- _Exercise prompt_
The required output is the line containing "This screenshot has width=1000, height=818." followed by every line after it to the end of the listing, each written out exactly.

- _Given data_
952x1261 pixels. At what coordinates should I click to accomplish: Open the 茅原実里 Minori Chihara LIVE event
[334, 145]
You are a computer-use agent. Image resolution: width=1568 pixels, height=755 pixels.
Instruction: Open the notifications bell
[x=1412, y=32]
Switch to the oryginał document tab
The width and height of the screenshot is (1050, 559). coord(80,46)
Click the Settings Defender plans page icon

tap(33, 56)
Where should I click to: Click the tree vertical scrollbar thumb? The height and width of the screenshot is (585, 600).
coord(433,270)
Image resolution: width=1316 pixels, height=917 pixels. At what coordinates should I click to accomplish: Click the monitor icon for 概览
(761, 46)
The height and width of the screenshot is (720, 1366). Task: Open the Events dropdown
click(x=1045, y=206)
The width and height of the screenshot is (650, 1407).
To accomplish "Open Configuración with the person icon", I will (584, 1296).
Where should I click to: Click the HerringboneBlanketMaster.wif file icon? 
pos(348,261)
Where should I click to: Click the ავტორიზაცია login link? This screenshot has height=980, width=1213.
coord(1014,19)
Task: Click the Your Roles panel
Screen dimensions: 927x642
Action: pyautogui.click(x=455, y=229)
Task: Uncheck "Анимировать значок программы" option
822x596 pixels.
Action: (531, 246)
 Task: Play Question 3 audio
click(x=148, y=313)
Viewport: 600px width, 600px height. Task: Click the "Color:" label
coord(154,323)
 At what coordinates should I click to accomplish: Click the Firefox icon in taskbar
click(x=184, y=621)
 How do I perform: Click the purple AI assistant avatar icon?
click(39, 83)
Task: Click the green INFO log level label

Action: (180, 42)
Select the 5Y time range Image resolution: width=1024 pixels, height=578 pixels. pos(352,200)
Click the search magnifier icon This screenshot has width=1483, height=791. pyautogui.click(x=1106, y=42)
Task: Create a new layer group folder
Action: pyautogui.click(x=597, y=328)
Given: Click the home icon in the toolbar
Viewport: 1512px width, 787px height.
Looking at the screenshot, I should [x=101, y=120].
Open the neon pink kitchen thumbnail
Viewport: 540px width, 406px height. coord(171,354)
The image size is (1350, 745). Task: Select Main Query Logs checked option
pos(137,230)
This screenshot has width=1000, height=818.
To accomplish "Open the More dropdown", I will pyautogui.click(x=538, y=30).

- _Solved problem_
This screenshot has width=1000, height=818.
To accomplish "Open the More dropdown", I will pyautogui.click(x=538, y=30).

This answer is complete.